ExhaustiveSearch is the most well-known algorithm from this subgroup; it conducts an exhaustive search through the complete space of attribute subsets starting from the empty set of attributes. On end reports the best subset found.
  • I.2
    The second subgroup of deterministic search wrapper methods is the group of algorithms with sequential search techniques which are the most-used wrapper algorithms, and because of that, the authors use primarily different algorithms from this subgroup in the proposed algorithm.
The BestFirst algorithm as a basic algorithm from this subgroup searches the space of attribute subsets by greedy hill climbing augmented with a backtracking facility. This algorithm may start with the empty set of attributes and search forward, or start with the full set, i.e., all attributes and search backward, or start at any point between those, and search in both directions.

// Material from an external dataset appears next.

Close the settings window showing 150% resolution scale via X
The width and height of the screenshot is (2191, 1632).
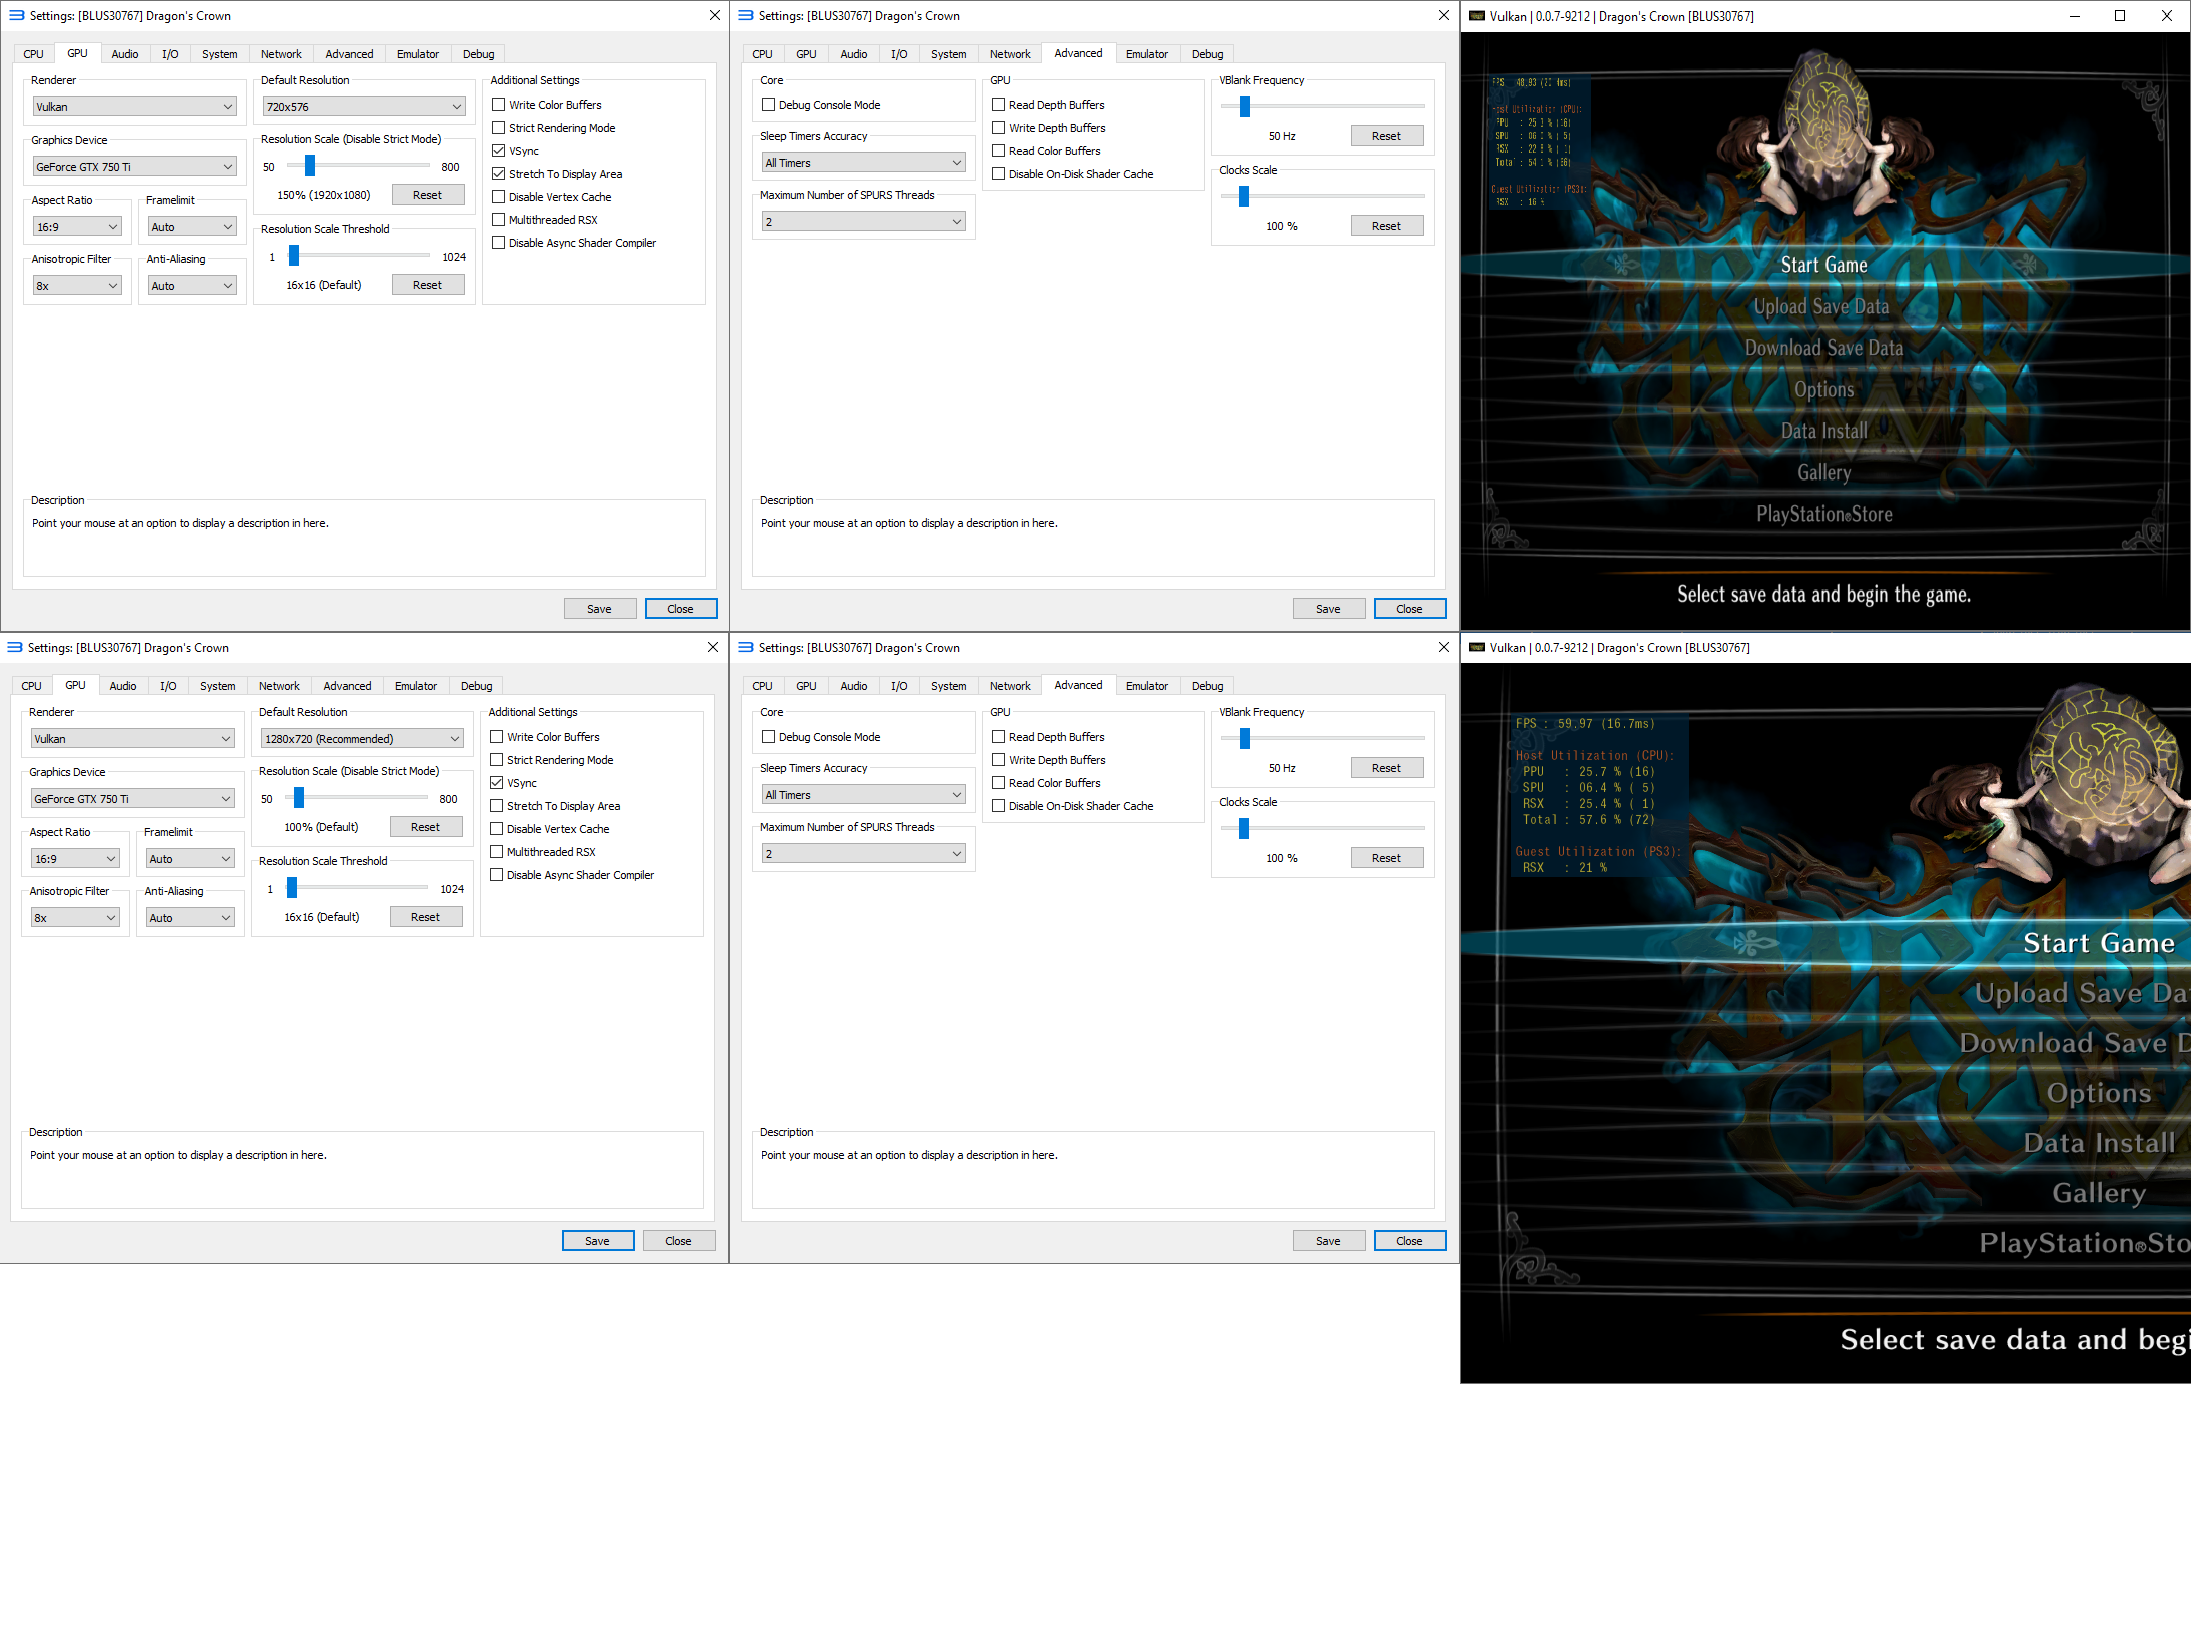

The LinearForwardSelection algorithm is one Extension of the BestFirst algorithm. Takes a restricted number of k attributes into account. Fixed-set selects a fixed number k of attributes, whereas k is increased in each step when fixed-width is selected. The search uses the initial ordering to select the top k attributes, but can also use the ranking. The search direction is forward or floating forward selection with using optional backward search steps.
The Subset Size Forward Selection algorithm is one Extension of the LinearForwardSelection algorithm.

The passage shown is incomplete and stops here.